#### Exercise data
▶

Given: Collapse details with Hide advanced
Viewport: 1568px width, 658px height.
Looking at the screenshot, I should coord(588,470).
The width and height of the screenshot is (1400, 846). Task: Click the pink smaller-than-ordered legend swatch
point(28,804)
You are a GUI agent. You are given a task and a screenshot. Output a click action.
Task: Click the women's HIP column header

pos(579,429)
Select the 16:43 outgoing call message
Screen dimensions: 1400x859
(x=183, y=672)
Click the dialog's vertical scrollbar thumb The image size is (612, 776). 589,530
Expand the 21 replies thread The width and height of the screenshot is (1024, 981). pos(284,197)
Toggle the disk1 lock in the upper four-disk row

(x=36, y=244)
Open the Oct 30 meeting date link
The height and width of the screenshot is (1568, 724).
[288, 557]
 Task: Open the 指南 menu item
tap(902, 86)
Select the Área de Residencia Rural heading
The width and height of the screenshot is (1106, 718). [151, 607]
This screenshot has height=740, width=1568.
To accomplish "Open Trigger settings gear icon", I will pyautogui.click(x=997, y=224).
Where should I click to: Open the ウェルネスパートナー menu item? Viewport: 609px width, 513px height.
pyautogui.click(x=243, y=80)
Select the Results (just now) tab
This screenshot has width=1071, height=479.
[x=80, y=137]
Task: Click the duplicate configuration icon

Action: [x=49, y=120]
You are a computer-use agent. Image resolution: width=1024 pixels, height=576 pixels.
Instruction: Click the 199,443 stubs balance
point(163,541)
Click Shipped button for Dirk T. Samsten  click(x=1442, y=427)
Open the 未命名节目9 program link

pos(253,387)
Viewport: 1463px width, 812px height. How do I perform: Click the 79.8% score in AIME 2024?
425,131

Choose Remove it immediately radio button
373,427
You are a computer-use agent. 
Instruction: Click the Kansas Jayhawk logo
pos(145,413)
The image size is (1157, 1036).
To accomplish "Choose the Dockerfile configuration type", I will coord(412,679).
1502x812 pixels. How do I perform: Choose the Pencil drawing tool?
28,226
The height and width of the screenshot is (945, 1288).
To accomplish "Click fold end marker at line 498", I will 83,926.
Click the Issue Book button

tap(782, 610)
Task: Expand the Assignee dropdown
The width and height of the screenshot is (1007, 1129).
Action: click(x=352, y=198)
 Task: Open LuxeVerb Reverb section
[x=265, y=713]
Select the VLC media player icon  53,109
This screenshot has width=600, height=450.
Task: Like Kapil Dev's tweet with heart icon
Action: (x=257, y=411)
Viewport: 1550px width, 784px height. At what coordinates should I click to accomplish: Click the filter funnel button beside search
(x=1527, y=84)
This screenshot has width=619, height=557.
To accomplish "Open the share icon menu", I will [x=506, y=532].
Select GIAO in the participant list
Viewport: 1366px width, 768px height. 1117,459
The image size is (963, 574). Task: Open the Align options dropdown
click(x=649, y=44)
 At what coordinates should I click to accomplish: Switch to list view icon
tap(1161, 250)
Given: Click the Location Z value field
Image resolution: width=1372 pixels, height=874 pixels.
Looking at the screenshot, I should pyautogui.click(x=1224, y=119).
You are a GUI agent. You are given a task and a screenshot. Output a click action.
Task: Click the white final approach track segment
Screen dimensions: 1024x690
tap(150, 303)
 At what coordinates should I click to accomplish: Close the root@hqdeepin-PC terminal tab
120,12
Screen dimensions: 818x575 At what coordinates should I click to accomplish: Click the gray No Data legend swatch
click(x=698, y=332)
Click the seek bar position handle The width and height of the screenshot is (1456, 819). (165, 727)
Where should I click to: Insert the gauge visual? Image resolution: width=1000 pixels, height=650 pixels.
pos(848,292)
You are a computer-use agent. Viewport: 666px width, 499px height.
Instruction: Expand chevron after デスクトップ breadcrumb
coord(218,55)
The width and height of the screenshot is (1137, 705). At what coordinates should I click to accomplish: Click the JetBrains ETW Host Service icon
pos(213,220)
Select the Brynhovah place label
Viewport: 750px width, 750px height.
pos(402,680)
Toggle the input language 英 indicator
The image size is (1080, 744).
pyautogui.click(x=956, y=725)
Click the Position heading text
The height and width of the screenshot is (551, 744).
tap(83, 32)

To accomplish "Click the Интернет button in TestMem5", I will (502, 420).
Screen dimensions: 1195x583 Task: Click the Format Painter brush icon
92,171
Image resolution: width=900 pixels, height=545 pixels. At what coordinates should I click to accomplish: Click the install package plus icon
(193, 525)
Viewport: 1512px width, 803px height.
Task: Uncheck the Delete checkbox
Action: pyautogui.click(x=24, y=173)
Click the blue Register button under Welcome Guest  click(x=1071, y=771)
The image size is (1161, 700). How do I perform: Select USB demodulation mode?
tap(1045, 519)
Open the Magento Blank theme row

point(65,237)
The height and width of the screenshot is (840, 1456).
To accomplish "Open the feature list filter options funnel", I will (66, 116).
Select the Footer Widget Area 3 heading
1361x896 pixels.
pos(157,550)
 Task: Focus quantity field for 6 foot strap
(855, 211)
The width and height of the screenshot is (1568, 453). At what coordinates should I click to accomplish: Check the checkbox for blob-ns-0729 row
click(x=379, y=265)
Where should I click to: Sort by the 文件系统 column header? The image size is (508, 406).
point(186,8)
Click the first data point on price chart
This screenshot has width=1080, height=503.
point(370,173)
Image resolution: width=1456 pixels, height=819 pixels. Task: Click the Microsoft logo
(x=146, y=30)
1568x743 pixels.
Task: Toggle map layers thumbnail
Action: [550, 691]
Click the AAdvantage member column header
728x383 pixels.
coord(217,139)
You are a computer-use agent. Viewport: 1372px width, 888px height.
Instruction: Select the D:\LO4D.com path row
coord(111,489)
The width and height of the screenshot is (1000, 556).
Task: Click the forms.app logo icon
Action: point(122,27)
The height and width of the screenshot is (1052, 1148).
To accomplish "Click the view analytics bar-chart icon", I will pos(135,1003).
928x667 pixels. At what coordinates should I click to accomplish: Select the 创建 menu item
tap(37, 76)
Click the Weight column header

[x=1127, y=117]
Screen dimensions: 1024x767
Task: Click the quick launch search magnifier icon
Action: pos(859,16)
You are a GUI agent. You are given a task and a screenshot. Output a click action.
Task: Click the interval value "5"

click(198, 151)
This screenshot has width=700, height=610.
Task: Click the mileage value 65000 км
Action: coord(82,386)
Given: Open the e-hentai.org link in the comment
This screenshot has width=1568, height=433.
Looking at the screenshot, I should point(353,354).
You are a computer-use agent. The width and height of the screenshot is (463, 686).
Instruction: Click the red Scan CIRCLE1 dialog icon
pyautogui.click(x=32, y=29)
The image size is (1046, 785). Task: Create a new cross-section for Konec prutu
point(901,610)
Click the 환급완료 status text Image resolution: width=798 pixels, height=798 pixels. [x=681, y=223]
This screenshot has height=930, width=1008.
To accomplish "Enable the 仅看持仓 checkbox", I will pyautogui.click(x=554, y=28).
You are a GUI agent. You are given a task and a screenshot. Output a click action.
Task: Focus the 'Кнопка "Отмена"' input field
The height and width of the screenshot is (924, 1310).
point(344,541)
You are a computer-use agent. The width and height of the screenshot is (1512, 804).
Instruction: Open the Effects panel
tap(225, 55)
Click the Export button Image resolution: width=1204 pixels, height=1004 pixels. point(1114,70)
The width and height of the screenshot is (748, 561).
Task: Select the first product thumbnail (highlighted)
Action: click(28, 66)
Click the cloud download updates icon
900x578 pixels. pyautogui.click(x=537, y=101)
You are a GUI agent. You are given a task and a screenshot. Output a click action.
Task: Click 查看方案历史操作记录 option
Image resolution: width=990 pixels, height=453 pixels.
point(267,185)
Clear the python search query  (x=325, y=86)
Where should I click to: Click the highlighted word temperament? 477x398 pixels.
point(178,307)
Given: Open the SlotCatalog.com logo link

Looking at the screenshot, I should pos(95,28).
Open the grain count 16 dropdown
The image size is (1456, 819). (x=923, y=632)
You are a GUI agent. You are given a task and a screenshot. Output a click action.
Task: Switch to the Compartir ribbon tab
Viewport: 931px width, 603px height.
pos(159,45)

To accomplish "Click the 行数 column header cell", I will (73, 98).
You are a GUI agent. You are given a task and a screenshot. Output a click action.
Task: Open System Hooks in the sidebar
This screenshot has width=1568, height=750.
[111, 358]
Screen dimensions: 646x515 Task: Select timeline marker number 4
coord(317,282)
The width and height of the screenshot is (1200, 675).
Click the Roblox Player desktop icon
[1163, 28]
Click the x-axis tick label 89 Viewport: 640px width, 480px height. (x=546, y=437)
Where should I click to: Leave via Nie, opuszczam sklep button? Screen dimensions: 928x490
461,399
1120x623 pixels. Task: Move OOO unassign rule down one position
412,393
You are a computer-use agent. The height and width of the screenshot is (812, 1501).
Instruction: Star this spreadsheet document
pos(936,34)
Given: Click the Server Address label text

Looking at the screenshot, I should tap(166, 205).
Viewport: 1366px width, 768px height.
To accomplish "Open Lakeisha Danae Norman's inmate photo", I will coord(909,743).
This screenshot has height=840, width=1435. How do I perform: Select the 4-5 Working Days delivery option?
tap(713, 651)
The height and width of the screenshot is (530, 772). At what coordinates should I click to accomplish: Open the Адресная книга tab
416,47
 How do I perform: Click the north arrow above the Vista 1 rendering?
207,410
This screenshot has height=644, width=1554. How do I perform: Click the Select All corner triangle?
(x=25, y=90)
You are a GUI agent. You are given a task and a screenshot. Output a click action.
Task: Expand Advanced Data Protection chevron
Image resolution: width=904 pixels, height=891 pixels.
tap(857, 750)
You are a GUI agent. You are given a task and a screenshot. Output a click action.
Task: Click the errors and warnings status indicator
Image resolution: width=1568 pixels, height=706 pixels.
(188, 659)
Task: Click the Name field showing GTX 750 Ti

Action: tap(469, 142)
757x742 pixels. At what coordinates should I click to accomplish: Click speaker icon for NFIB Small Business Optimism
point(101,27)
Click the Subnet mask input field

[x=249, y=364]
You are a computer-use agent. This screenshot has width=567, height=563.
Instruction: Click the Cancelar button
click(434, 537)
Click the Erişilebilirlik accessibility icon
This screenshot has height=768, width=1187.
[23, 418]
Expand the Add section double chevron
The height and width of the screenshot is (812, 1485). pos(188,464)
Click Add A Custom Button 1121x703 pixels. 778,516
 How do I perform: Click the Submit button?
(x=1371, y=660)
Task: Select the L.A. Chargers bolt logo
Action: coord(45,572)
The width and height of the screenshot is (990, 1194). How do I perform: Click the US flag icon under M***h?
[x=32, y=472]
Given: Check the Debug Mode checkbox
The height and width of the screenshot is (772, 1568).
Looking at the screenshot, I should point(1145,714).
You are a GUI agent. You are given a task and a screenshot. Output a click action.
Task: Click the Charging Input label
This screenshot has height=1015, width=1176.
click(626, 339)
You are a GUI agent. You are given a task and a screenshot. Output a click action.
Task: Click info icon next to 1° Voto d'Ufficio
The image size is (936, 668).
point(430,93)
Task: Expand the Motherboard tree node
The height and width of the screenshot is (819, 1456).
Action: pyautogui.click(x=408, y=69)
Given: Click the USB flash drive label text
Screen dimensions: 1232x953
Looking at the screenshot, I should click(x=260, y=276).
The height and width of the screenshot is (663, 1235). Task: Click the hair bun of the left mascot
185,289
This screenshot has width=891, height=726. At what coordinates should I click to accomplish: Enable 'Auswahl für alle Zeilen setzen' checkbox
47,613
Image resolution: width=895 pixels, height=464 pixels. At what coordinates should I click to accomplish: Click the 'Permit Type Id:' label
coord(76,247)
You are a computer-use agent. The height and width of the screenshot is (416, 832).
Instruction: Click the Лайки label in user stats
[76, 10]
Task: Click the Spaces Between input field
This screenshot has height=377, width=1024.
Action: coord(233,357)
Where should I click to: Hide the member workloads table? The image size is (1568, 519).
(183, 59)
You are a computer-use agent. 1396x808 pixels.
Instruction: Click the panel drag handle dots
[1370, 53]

◀

Please rewrite the records between the lines holding "Select the Brynhovah place label" and "will (502, 420).", inclusive, as a numbered list, omitting any blank lines.

1. Select the Brynhovah place label
2. Viewport: 750px width, 750px height.
3. pos(402,680)
4. Toggle the input language 英 indicator
5. The image size is (1080, 744).
6. pyautogui.click(x=956, y=725)
7. Click the Position heading text
8. The height and width of the screenshot is (551, 744).
9. tap(83, 32)
10. To accomplish "Click the Интернет button in TestMem5", I will (502, 420).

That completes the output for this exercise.